The strategically important airport in the northern town of Tal Afar has also reportedly fallen to the rebels.

Isis-led militants have cut a swathe through parts of Iraq.

Since the fall of Mosul in early June, Isis - the Islamic State in Iraq and the Levant - have helped win large areas in the west and north.

They have taken four strategically important towns in the predominantly Sunni Anbar province - Qaim, Rutba, Rawa and Anah - in the last two days.

Gunmen reportedly captured the border posts of al-Waleed, on the Syrian frontier, and Turaibil, on the Jordanian border, on Sunday after government forces pulled out.
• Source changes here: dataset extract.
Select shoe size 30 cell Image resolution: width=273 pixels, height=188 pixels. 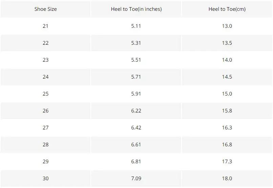(45, 179)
The capture of frontier crossings could help Isis transport weapons and other equipment to different battlefields, analysts say.

US 'stooges'

Iran's supreme leader Ayatollah Ali Khamenei said on Sunday he opposed any US intervention, and accused Washington of "seeking an Iraq under its hegemony and ruled by its stooges".

"The main dispute in Iraq is between those who want Iraq to join the US camp and those who seek an independent Iraq," he said, dismissing talk of sectarianism.

The US, which pulled out of Iraq in 2011, is deploying some 300 military advisers to Iraq to help in the fight against the insurgents.

US Secretary of State John Kerry, speaking in Cairo on Sunday, urged Iraq's leaders "to rise above sectarian motivations and form a government that is united in its determination to meet the needs and speak to the demands of all of their people".

He said it was a "critical moment" and warned that Isis' "ideology of violence and repression is a threat not only to Iraq but to the entire region".

Sunni tribal leaders in Anbar say Isis militants make up only a small number of the fighters involved in taking over the province - most are tribes people and former security personnel from the Saddam Hussein era.

Shaikh Raad al-Suleiman, a senior figure in Ramadi, said the reason they had captured so much territory was because soldiers in the Iraqi army were not prepared to fight.

 

"Most of the officers and men came to their senses, left their arms, guns and vehicles and fled out of Anbar," he said.